==== Records provided ====

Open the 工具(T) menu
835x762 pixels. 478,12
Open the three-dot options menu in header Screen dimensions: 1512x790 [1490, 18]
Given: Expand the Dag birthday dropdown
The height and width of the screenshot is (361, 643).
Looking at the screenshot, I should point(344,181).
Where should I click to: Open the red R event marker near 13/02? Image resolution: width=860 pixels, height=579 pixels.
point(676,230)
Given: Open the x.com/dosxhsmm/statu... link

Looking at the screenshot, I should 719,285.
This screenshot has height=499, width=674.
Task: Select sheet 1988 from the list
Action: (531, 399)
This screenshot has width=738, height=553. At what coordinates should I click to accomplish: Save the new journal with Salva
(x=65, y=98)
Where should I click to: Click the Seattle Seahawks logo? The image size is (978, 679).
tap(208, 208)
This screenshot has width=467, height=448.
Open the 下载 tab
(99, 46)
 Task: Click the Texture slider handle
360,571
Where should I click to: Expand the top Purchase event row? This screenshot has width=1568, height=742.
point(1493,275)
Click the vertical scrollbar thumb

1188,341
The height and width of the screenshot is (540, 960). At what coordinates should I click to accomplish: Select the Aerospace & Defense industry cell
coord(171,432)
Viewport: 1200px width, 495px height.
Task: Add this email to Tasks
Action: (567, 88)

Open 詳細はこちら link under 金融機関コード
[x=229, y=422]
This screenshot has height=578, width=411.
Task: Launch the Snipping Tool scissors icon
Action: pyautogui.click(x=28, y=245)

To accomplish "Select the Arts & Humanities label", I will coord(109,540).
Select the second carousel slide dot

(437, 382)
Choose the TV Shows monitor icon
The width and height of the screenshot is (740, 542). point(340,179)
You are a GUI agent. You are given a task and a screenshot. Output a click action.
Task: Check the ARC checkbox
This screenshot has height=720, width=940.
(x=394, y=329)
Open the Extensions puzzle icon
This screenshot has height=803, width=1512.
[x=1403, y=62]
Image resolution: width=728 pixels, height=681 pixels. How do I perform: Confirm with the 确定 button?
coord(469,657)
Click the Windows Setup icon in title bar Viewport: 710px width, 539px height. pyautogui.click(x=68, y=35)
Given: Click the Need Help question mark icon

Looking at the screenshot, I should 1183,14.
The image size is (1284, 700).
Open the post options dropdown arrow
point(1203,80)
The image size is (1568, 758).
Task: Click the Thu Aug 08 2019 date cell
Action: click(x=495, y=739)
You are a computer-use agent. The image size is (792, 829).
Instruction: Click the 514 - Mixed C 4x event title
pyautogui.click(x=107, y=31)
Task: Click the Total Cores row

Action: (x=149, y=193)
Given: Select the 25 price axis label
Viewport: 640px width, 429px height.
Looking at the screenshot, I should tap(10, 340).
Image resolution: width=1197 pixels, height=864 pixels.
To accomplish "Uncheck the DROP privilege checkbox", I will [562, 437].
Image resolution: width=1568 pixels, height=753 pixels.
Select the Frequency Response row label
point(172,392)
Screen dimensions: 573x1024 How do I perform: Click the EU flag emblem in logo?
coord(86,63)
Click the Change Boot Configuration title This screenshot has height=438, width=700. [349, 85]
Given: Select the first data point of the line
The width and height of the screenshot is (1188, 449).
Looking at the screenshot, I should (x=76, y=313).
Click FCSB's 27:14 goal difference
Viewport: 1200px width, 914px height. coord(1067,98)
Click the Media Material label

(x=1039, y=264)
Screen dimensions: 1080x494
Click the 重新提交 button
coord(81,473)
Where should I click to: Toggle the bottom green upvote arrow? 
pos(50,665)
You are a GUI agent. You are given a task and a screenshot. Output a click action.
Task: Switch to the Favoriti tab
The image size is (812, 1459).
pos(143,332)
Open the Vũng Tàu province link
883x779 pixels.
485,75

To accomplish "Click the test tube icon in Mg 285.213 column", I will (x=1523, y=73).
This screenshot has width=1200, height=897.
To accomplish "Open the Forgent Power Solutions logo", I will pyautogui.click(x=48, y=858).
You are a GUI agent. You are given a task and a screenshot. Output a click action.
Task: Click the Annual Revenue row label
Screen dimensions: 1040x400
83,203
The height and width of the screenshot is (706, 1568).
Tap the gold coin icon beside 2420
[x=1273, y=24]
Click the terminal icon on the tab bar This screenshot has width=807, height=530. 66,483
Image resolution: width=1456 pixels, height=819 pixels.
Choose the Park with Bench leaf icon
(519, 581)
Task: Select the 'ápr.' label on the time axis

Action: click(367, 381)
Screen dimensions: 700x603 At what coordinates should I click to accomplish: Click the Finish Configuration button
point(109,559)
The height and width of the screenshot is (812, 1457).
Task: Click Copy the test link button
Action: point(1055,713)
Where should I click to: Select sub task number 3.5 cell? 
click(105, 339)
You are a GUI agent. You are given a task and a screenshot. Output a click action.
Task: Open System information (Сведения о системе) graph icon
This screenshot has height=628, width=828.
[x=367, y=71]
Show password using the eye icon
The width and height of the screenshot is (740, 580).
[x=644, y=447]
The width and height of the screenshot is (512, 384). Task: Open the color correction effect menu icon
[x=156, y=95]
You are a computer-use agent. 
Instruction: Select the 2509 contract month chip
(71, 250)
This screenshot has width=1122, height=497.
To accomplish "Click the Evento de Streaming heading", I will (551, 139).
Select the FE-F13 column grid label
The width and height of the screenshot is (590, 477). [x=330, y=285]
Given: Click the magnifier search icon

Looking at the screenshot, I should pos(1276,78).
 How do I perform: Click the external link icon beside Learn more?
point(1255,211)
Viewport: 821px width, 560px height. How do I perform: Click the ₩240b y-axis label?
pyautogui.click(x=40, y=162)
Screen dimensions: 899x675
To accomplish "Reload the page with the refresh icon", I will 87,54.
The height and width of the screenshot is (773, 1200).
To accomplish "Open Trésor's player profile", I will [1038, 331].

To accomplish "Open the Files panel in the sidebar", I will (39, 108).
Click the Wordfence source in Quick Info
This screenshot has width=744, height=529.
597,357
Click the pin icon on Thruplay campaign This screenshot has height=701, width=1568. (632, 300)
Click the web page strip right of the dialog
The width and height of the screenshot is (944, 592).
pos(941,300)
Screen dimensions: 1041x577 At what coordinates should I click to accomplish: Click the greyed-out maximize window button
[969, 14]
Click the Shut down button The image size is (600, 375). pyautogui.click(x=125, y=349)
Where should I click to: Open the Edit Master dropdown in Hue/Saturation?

====

What you have to do: Across the listing, how many lines contain the word "checkbox"? Give the number without further comment.

Answer to this exercise: 2